When a diver can achieve good buoyancy while remaining motionless in one spot, that's a sign that he has figured it out. I thought after 100 dives or so I had good buoyancy control, but I was humbled in Fundies class by the experience of trying to hold my depth while remaining still. After my first shot at Fundies it took another 10 hours hovering above the bottom of a pool before I was able to do it.

Hire a tech instructor for a day or two.


Thus the mentor ship part that followed that little blurb.
 
Bent Benny,

Largely what others said, but where your lead is has a big effect!

If you have calm ocean water you can get dialed on trim there as well. Surge makes it harder as more things pushing you about. Conceptually it is as simple as knowing you're a 2D see-saw. Arm and leg position makes small dynamic changes, but lead position has a big fixed effect. Get flat and in the hover position (arm out a bit, knees bent 90 degrees) then stop moving. Cross hands and ankles if needed! If you tip one way, move something so you do not. If a little arm or leg position change fixes it, good. If not, get out of the water, MOVE SOME LEAD (left to right, hips to shoulders), and try again. Pockets at plate top or shoulder straps (by the plate) let you get max effect for small amout of lead moved, leaving more lead to be still easily ditchable.

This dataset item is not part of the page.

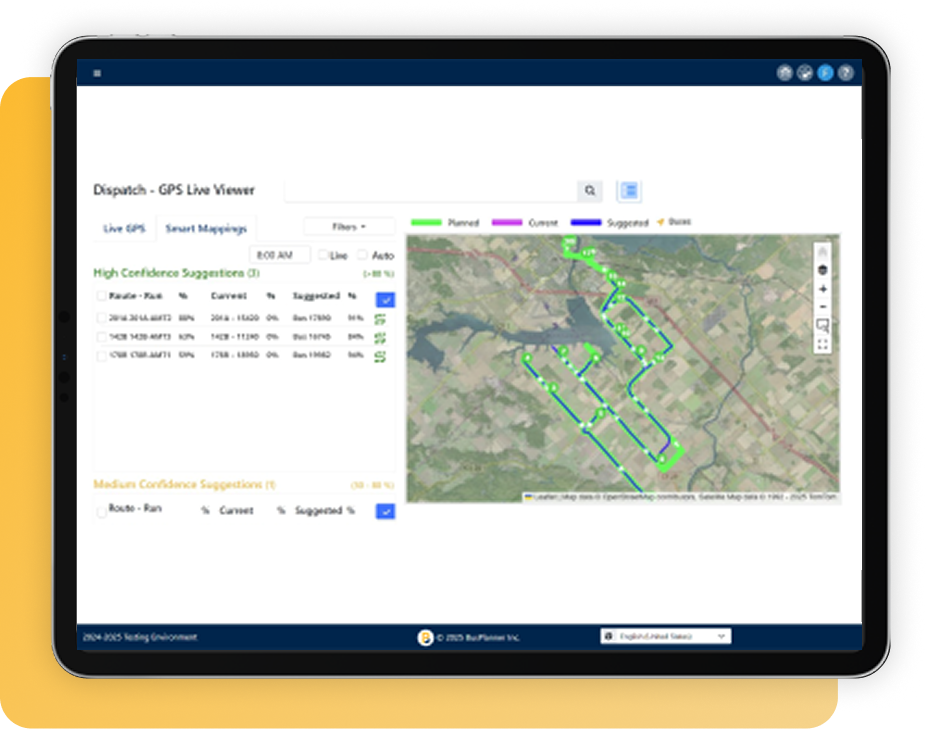Zoom out on the map
The image size is (927, 729).
click(822, 307)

To see if you are flat, descend to the (level) bottom. If your knees hit first, you weren't flat.

Once you no longer tip quickly, small position changes of legs or arms should be enough to keep you level, with a base position of arms a bit out and legs at 90 degrees up. That is the goal. Finning (sculling) to create up/down force is the easier step short of that.

Get buoyancy down, that should be easy and it helps. Do a buoyancy check at SS depth with low air and keep refining your weight. Floating eye level is a quick crude estimate; neutral at SS with empty BC, low tank is the goal.